# [Supplied material]

BEGIN

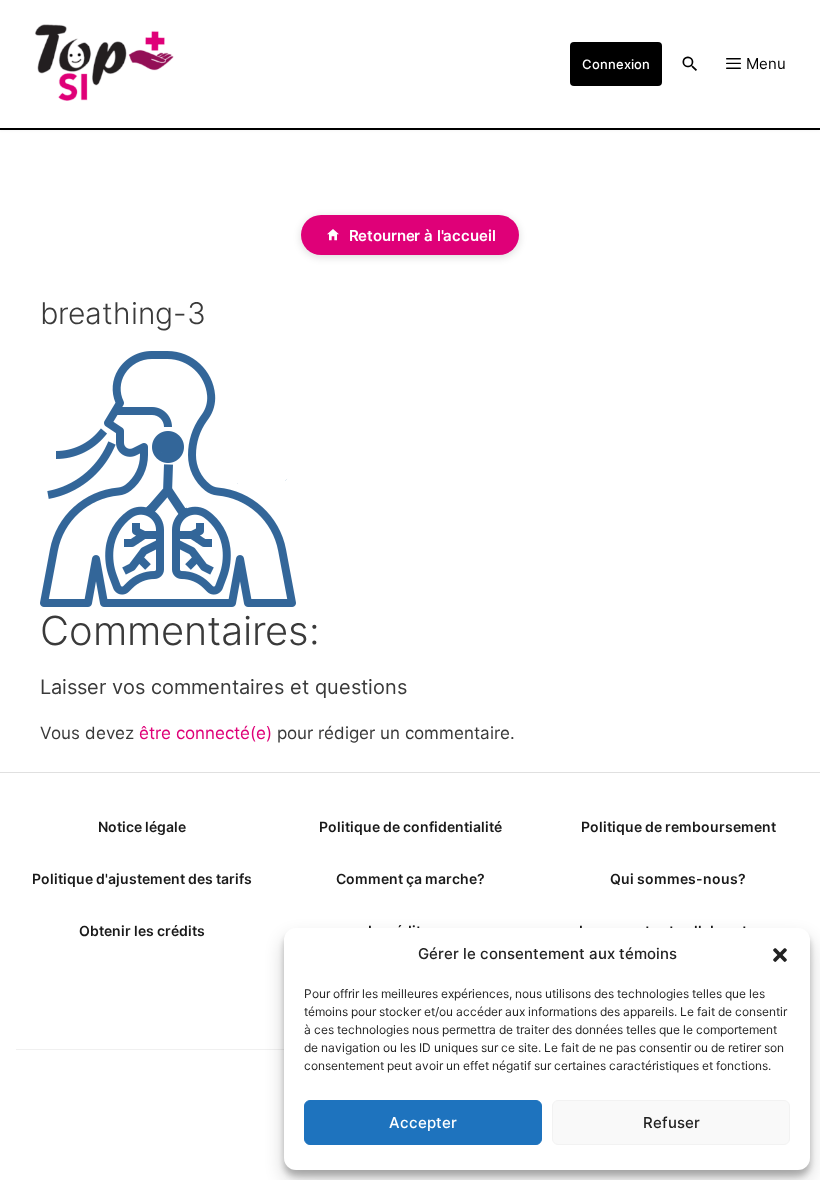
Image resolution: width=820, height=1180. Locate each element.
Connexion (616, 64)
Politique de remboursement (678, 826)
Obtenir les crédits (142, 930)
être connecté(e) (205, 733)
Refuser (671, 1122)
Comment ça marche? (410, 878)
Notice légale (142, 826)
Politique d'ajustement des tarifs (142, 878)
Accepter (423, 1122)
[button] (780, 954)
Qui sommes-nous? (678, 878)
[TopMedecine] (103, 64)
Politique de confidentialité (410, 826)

END
BEGIN

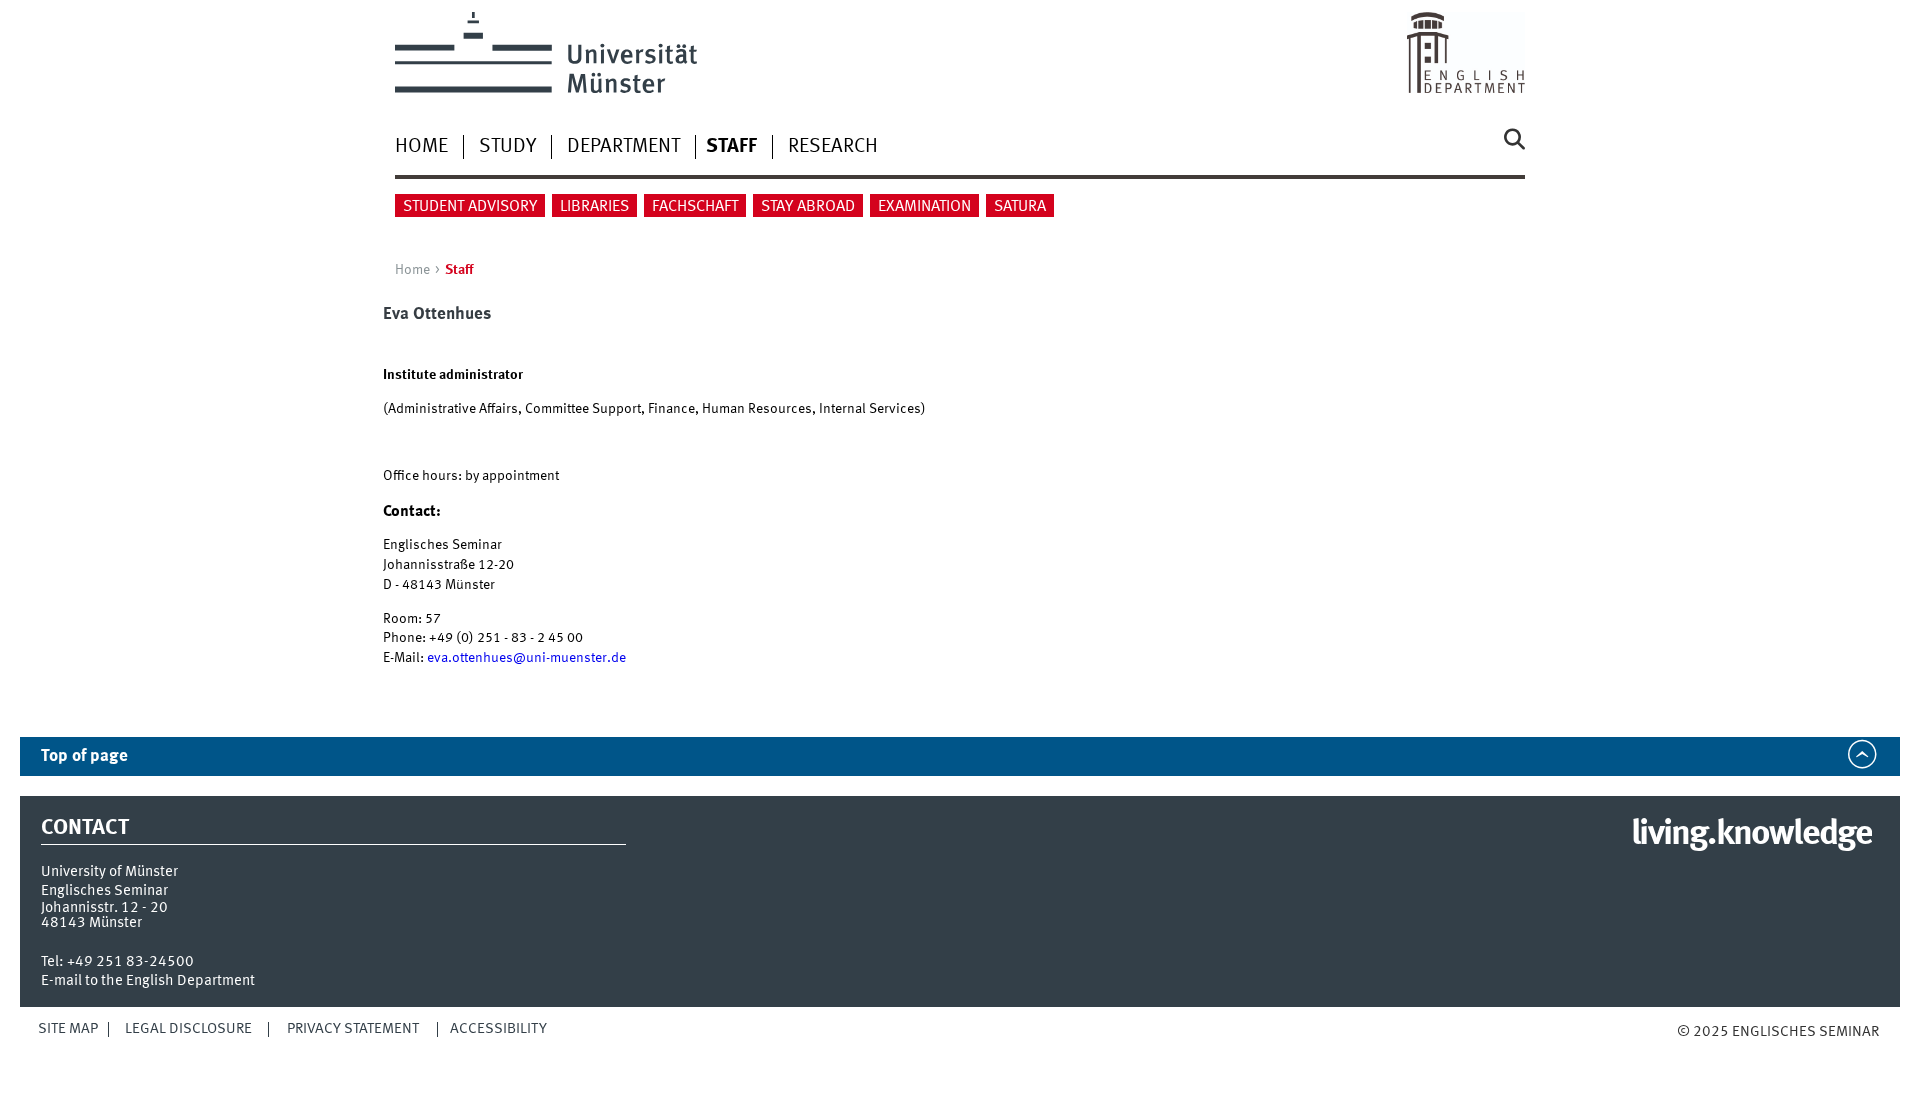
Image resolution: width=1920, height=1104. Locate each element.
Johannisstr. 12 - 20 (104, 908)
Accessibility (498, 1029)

END
BEGIN

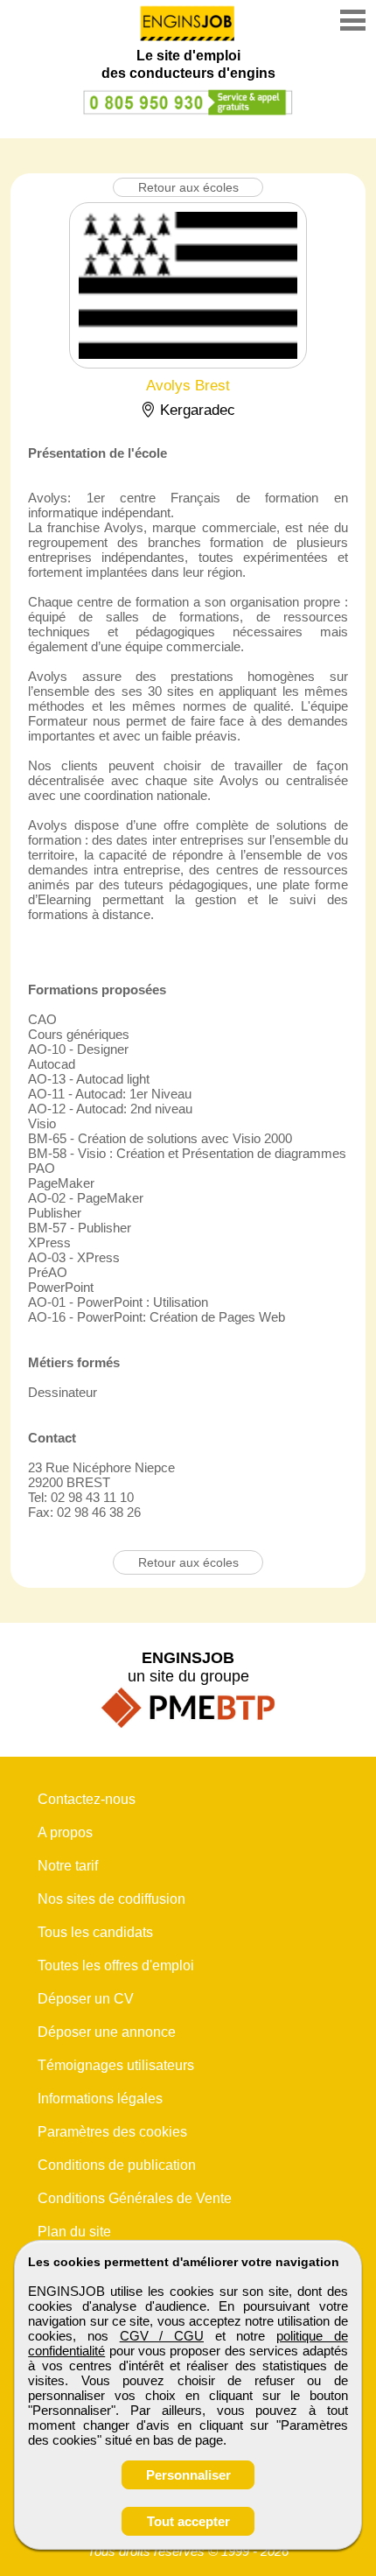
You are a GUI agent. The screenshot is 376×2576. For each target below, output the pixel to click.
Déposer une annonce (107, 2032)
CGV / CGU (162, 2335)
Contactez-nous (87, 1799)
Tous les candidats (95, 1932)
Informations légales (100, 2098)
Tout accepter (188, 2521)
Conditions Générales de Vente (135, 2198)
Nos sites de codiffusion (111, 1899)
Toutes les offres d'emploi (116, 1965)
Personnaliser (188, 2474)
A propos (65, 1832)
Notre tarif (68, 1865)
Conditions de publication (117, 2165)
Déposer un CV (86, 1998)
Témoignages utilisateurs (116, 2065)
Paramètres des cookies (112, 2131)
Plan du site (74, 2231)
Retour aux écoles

END

# [Problem to work on]
Find the lines above that contain the word "resolution" and copy each one.

# [Answer section]
Image resolution: width=820, height=1180. Locate each element.
Image resolution: width=1920, height=1104. Locate each element.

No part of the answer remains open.